Metropolitan News-Enterprise

 

Thursday, February 16, 2012

 

Page 1

 

Court of Appeal Throws Out Arbitration Award Against Law Firm

No Need to Petition Court After Invoking Arbitration Clause, Panel Rules

 

By KENNETH OFGANG, Staff Writer

 

A timely demand for binding arbitration of a contractual attorney fee dispute is effective to invalidate a nonbinding statutory award, without the need to petition the superior court to compel arbitration, the Court of Appeal for this district ruled yesterday.

Div. Five reversed a judgment giving business owner Bernard Rosenson an $80,000 recovery of fees he paid to Greenberg Glusker Fields Claman & Machtinger LLP.

Rosenson and the Beverly Hills firm entered into a retainer agreement, which included a provision requiring that all fee disputes be arbitrated before a retired judge, in 2003. Rosenson paid the firm more than $916,000, but a dispute arose and the client field for nonbinding arbitration, pursuant to the Mandatory Fee Arbitration Act, with the Beverly Hills Bar Association.

The arbitrators found that Rosenson had been overcharged by $75,000, and awarded that sum plus $5,000 in costs.
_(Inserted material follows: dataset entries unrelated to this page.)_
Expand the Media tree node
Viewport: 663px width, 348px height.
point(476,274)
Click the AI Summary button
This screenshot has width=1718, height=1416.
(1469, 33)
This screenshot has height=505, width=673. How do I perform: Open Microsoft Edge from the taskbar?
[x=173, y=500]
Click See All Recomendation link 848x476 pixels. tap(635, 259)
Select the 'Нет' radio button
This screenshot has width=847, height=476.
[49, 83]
Less than 30 days later, however, Greenberg Glusker filed a demand for binding arbitration with JAMS. Rosenson did not participate in JAMS arbitration, but filed a petition with the Los Angeles Superior Court to confirm the BHBA award, which the law firm opposed on the ground that it had timely invoked its right to binding arbitration.

Trial Court Ruling

Judge Michael Stern ruled that Greenberg Glusker had not effectively contested the nonbinding award, and that because the time to do so had expired, the award had become binding and the client was entitled to judgment in his favor.
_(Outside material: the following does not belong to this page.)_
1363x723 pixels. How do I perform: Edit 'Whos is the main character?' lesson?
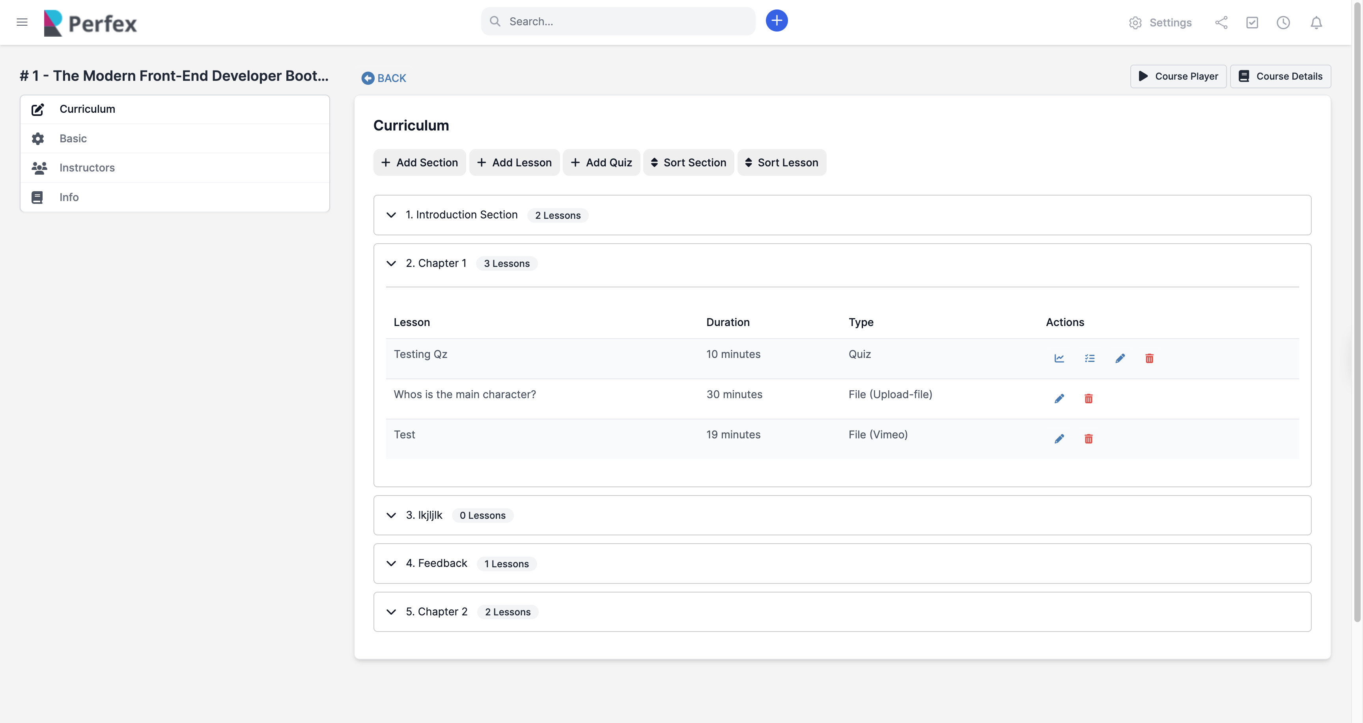1059,398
But Justice Sandy Kriegler, writing for the Court of Appeal, said the trial judge had misinterpreted the MFAA.

“If the parties have agreed in writing to binding arbitration, a demand for arbitration within 30 days of service of the MFAA award is a proceeding that prevents finality of the MFAA award,” the justice wrote.

Under Schatz v. Allen Matkins Leck Gamble & Mallory LLP (2009) 45 Cal.4th 557, an agreement for binding arbitration may be invoked if either party to a nonbinding MFAA arbitration rejects the award. Because the statute provides that a dispute in which a nonbinding award has been rejected may proceed to an “action or other proceeding,” the Schatz court held, the MFAA does not deprive either party of its contractual right to binding arbitration.

Kriegler elaborated:

“The reasoning of Rosenson and the trial court—that an action to compel arbitration in superior court is the only method of preventing an award under the MFAA from becoming final—is inconsistent with our Supreme Court’s determination that binding contractual arbitration is an alternative, acceptable form of dispute resolution.”

Besides, the justice wrote, at the time Greenberg Glusker demanded binding arbitration, it could not petition the court to compel “because Rosenson had not yet refused to arbitrate.”

‘Quick and Efficient’

Past cases, Kriegler explained, hold that a petition to compel arbitration is not ripe unless and until the other party refuses to arbitrate.

“The purpose of arbitration is to provide a quick and efficient form of alternate dispute resolution,” he wrote. “Requiring Greenberg Glusker to file a superior court action to compel arbitration before Rosenson refused to participate is inconsistent with the goals of arbitration. We decline to interpret the MFAA in a manner that compels this unreasonable result.”

Attorneys on appeal were Charles N. Shephard and Rachel Wilkes Barchie of Greenberg Glusker on behalf of the firm, and Richard P. Petersen on behalf of Rosenson.

The case is Greenberg Glusker Fields Claman & Machtinger LLP v. Rosenson, 12 S.O.S. 727.